EAI_AGAIN is a DNS resolution failure. The build environment couldn't resolve registry.npmjs.org long enough to pull the package. It read like a transient network blip, so the first few times I kicked the can and retried. It kept coming back.

That one issue was more than half the time I spent chasing documentation. It was only when I stood up a single Dockerfile and tried to pull anything at all down via npm that I considered the issue might not be anything I was doing at all. My best read is that the failure lives somewhere in Cloudflare's container build path and isn't documented anywhere I could find. It might be written down somewhere. I never found it, and I looked hard.

The fix was to stop building the image on Cloudflare and move the whole thing, image build plus wrangler deploy, into GitHub Actions, where installing ast-grep is a non-event. Running our Docker assembly on GitHub Actions has its own problems for hardening, and we had to do a pass to pin SHAs for every tool required in the pipeline. It was good hygiene. It was just stuff we didn't plan on having to do.

The part that stung most came at the end. wrangler deploy --dry-run reported everything green. The real wrangler deploy then fell apart, because the dry run doesn't emulate the full deploy path. There's a special flavor of pain in a tool telling you it's safe to proceed and then failing the moment you actually proceed. If you take one operational habit from this post: don't trust --dry-run as proof, trust a real deploy to a throwaway environment. The release was rough (for me), but nothing ever went down. My Twitch community even came along for the ride as we deployed our way through integration hell that Thursday afternoon.

The activity timer is the thing you're actually fighting

A Container is a Durable Object that runs a Docker image. Hold onto that sentence, because almost every surprise below is downstream of it. The Sandbox SDK (@cloudflare/sandbox) is a friendlier API on the same primitive, and it inherits every platform behavior underneath without hiding any of it.

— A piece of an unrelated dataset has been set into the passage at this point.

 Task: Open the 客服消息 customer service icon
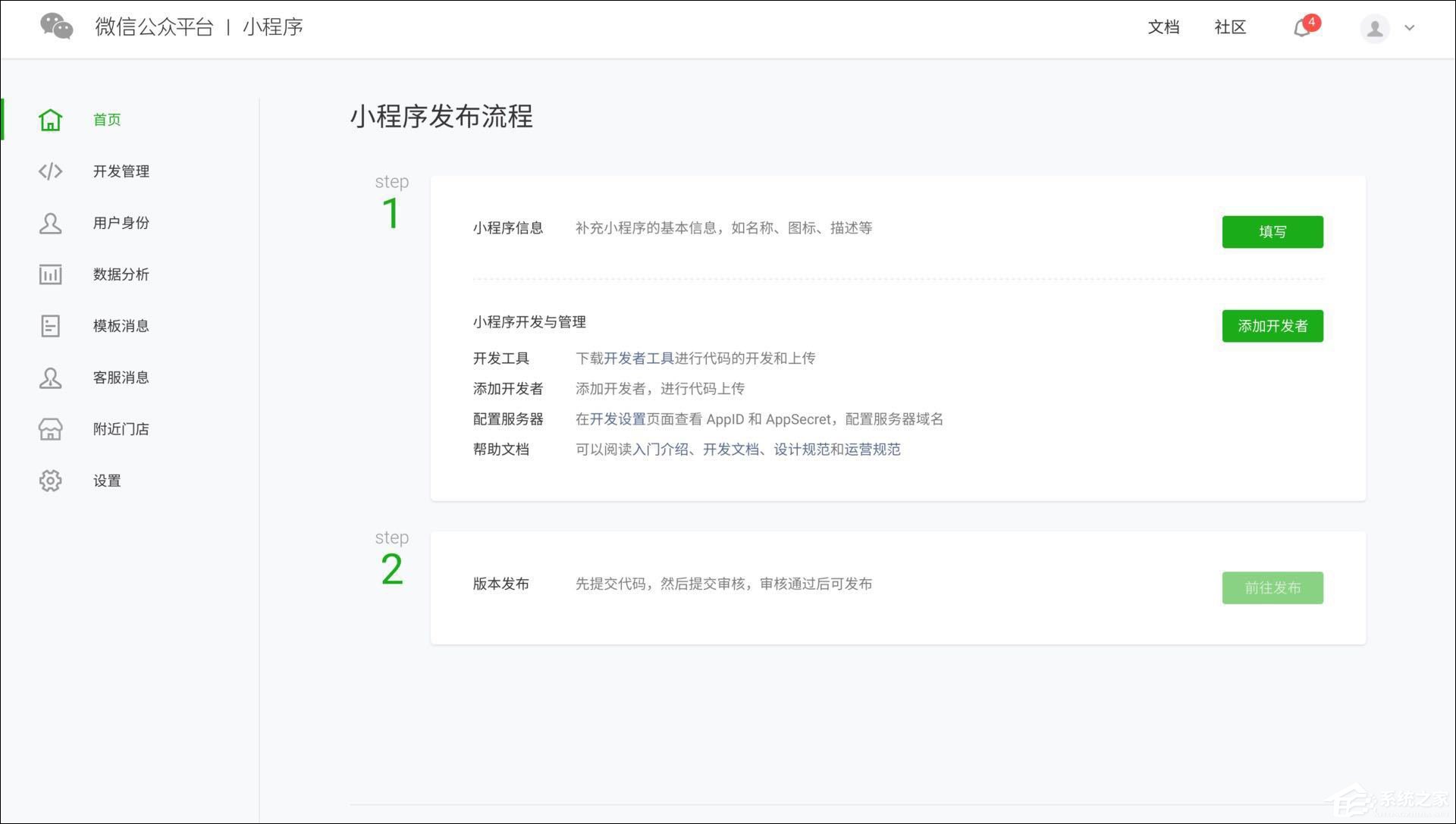pyautogui.click(x=50, y=378)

A Container stays alive because a timer in the Durable Object's JavaScript layer keeps getting renewed. Our first foray into sandboxes tripped on exactly this. container.fetch() renews the timer, because the HTTP request stays in flight through the DO's JS layer. container.start() is fire-and-forget: the timer counts down immediately and sleepAfter can kill the container before the work you started ever finishes. Model container work as request-response over HTTP and pass config in the fetch body, and the whole class of problem goes away. This is also how most of the Sandbox SDK execution commands work, once you dig into the SDK code.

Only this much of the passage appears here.